Plus, by this time, you need to establish a goal salary you’d like to achieve. We can’t emphasize enough how important it is to have the exact salary goal in mind during the raise negotiations for them to be successful.
Why? Not only will it make you appear more professional in the eyes of your boss, but it will also help you to have more control over the conversation.
But don’t just run into the office and shout, “I want $100,000 a year!!!”
Rather show them how valuable you are; more on that in the video about the Briefcase Technique.
Before talking to your boss, do research about the average industry pay for what you do. There are some great resources for finding this information:
- Salary.com: This is a website where both employers and job seekers can analyze compensation rates for particular jobs in a huge range of companies.
- Glassdoor.com: This site has an amazingly helpful salary tool that shows you the national average salary for your job and the common rate of compensation in your area.
Other ways of finding out what you should expect include simply googling the information and talking to colleagues.
- Convince your boss that you’ve been working hard and tracking your results. Ask them whether you can improve anything.
- Define the exact salary goal you want to achieve. This will help you to be able to negotiate effectively.
Step 3. 1 month before the conversation
The time has come to finally mention to your boss that you’d like to talk about a raise in a meeting the next month.
Ask what is necessary to make the discussion fruitful and use this information later.
Also, identify problems in the company’s work and try to find ways to solve them.
- Plan a meeting to talk about compensation with your boss.
- Find some problems in your company and try to find the ways to solve them.
Step 4. 2 weeks before the conversation
People lose so much money because they are afraid of negotiations with their bosses. That’s why you need to practice beforehand.
You ask a friend or family member to help you with this.
Prepare responses for these questions and practice answering them:
“What do you expect in terms of salary?”
We’ve talked about this – have a number in mind and the justification for it.
The next thing you’re likely to hear is something like “We can’t afford to pay you more.”
It’s likely to be completely false to discourage you.
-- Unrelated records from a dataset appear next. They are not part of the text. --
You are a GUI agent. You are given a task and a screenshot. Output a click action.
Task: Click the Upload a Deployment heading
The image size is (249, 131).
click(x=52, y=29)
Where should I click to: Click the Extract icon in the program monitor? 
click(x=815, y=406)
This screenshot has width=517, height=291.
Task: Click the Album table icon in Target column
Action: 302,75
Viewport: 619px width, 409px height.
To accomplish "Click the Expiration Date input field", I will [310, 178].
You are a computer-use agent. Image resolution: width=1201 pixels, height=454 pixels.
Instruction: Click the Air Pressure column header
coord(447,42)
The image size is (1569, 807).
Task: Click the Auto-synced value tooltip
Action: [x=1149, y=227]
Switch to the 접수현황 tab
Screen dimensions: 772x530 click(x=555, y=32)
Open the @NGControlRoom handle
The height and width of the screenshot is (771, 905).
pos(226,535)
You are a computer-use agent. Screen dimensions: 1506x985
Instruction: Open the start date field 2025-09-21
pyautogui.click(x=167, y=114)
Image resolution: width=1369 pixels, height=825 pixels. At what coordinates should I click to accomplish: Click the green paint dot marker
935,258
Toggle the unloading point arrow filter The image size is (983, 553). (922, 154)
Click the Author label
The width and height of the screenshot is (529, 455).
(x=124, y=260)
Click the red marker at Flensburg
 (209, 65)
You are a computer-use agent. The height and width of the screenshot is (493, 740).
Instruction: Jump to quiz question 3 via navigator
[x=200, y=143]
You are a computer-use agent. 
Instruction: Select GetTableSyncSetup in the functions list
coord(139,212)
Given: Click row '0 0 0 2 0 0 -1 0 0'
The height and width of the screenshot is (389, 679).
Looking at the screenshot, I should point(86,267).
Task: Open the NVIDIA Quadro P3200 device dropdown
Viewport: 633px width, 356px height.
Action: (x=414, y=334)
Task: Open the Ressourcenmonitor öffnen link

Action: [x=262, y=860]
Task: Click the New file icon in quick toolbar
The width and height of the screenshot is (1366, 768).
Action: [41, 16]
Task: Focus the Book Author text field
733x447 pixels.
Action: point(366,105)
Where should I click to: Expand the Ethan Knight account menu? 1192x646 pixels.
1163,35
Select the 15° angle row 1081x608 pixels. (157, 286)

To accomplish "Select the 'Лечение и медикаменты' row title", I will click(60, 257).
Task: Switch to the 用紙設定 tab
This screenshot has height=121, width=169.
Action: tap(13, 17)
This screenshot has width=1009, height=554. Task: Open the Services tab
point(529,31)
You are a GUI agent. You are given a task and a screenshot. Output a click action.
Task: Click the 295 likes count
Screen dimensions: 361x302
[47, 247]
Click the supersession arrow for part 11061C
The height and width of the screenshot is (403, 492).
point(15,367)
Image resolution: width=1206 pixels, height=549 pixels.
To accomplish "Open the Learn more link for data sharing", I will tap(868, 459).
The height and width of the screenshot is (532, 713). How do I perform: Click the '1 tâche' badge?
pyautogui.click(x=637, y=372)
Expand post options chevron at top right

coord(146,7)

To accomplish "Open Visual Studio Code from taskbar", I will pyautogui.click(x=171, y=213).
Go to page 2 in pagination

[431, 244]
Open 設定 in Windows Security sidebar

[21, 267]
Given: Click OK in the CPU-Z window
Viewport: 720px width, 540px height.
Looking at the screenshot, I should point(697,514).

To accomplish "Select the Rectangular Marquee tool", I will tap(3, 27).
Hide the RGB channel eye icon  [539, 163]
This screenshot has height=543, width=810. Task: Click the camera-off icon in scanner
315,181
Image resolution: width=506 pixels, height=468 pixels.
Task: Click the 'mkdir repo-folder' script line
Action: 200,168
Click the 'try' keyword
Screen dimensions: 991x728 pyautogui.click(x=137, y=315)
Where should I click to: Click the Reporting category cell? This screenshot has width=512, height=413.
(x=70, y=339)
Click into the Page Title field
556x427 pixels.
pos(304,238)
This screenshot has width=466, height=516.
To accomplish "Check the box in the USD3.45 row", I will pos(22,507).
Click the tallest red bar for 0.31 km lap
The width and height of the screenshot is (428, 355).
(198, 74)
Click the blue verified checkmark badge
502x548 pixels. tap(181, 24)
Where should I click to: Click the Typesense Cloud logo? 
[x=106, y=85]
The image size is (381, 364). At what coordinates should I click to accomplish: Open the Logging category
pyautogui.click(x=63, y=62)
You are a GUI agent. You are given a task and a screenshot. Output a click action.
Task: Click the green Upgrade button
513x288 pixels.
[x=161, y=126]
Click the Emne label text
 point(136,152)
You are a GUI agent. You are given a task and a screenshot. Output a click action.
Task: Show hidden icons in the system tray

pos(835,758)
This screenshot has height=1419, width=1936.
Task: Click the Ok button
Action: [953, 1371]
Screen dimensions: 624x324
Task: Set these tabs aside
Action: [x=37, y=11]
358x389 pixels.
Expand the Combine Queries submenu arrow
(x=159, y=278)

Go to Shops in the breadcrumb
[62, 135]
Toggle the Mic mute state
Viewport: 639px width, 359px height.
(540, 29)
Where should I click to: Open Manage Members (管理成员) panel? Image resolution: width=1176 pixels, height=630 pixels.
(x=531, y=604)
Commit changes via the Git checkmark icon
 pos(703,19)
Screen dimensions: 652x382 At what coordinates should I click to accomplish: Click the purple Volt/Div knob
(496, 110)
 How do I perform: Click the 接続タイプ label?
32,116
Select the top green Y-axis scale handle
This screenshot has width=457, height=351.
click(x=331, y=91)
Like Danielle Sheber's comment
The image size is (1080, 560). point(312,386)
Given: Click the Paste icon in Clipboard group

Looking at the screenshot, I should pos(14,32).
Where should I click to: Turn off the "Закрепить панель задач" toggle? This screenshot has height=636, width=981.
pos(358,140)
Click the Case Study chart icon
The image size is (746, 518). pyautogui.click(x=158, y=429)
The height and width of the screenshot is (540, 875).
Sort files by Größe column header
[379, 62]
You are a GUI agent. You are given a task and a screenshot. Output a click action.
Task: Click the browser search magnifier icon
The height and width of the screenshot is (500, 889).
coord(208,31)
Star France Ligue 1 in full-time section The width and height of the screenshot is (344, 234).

“How much do you earn now?”
Here your employer is trying to see whether you’re getting the industry average. Even if you are, prove (using facts) why your performance is better than the average and should be compensated accordingly.
- Find people who can help you practice the negotiations. Make sure to get honest feedback.
- Think about decent answers to the questions you might be asked.
All in all, the ability to negotiate successfully is a skill – you have to practice to be successful at it. Use these tips and prepare well, we’re sure you’ll do just fine!